Congresswoman reintroduces spyware bill to U.S. Congress

Spyware legislation that would allow fines of up to US$3 million for makers of software that steals personal information from a user's computer or highjacks its browser will get a second look after the U.S. Congress failed to pass the legislation in 2004.

On Tuesday, Representative Mary Bono reintroduced an antispyware bill that passed the House of Representatives in 2004, but failed pass in the Senate. The Securely Protect Yourself Against Cyber Trespass Act, or SPY ACT, defines most functions performed by so-called spyware as unfair business practices subject to U.S. Federal Trade Commission fines.

Bono, a California Republican, expects the bill to sail through Congress this year, she said in a statement. The bill passed the House in October on a 399-1 vote.

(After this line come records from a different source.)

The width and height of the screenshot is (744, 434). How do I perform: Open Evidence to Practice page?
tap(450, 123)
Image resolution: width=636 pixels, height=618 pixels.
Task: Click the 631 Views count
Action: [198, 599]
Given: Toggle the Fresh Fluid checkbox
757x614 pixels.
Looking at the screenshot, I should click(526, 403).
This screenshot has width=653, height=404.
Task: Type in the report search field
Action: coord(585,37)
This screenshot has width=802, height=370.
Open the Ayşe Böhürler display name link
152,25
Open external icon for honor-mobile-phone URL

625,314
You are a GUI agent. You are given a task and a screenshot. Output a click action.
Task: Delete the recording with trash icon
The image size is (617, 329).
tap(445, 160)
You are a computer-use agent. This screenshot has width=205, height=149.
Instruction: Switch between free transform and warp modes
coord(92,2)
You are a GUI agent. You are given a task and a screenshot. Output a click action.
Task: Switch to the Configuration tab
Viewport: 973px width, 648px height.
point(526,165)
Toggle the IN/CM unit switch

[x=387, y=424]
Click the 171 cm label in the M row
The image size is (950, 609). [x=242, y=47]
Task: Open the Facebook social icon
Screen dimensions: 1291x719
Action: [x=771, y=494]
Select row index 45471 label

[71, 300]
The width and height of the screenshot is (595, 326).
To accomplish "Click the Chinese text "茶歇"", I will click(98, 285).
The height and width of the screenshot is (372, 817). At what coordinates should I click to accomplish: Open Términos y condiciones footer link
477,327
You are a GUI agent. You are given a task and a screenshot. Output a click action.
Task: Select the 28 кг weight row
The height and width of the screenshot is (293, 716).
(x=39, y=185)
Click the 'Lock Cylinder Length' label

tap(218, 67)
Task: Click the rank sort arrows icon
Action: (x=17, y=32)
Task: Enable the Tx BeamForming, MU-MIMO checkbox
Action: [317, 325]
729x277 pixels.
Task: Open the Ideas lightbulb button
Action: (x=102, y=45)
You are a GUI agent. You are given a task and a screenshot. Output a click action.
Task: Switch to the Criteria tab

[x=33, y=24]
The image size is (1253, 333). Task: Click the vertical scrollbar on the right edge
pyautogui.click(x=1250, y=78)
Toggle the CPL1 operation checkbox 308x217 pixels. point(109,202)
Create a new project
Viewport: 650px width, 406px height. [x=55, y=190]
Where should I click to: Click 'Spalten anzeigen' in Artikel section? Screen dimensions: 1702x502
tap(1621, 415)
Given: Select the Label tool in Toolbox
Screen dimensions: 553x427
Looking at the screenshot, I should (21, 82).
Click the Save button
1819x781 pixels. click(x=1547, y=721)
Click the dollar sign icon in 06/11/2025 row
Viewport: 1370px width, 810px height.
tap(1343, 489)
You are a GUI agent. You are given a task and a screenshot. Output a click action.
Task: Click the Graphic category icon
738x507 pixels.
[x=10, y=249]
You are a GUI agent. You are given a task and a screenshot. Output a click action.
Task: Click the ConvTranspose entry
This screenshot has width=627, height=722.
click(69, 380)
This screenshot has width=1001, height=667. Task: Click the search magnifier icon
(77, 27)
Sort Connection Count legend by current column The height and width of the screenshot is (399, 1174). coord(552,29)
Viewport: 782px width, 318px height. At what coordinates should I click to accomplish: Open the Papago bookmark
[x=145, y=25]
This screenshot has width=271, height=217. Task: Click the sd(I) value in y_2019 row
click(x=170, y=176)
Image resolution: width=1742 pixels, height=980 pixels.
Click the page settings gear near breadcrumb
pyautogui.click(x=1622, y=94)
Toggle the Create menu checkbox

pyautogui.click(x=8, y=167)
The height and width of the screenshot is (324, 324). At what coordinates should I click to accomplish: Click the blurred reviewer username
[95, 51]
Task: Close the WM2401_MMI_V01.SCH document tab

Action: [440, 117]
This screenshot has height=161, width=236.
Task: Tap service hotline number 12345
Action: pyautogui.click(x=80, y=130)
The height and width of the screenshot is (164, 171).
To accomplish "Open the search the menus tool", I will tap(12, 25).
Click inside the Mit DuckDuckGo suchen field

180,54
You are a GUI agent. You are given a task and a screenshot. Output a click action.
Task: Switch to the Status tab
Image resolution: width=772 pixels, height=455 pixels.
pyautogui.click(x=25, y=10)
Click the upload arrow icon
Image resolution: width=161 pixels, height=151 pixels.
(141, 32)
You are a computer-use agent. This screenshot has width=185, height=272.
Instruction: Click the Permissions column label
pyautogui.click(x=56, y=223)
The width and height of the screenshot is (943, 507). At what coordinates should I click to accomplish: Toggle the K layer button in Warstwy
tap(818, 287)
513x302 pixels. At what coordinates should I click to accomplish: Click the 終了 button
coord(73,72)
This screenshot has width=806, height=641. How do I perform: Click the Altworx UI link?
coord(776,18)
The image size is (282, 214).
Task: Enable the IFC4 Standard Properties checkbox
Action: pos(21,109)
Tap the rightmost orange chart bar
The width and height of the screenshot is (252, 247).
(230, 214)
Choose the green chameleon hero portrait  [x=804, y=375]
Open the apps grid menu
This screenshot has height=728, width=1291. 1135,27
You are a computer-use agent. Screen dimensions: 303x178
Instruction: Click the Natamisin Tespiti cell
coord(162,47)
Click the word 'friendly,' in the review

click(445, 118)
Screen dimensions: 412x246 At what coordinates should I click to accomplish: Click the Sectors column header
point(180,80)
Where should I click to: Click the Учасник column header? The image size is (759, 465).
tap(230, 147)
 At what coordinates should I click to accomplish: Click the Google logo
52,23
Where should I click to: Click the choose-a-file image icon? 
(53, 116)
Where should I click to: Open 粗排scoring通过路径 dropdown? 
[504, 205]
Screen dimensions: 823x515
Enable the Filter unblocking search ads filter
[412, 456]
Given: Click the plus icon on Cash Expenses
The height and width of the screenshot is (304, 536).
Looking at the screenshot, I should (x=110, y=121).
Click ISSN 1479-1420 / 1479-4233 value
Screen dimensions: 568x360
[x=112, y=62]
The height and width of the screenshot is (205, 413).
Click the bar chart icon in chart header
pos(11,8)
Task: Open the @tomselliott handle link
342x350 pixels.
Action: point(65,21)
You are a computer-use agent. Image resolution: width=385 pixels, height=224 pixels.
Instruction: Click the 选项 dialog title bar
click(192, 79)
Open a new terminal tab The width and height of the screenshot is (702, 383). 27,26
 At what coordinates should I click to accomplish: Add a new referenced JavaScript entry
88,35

"The SPY ACT was introduced because we feel that consumers have the right to know and be protected when they are downloading software that has the ability to collect and transmit personal information," Bono said in her statement. "From its original introduction, the SPY ACT has evolved through a tremendously collaborative bipartisan effort to what we feel is strong and sound legislation. We have received a tremendous amount of support for the SPY ACT and are confident that this year we will see a spyware bill in the law books."

The SPY ACT, which would require a user's permission before software is downloaded onto a computer, ran into some objections from software vendors, who suggested the bill could force software vendors to notify users every time the software scans their machines for updates. The SPY ACT also would prohibit unauthorized software from changing a browser's default home page, changing the security settings of a computer, logging keystrokes and delivering advertisements that the computer user cannot close without turning off the computer or closing all sessions of the browser.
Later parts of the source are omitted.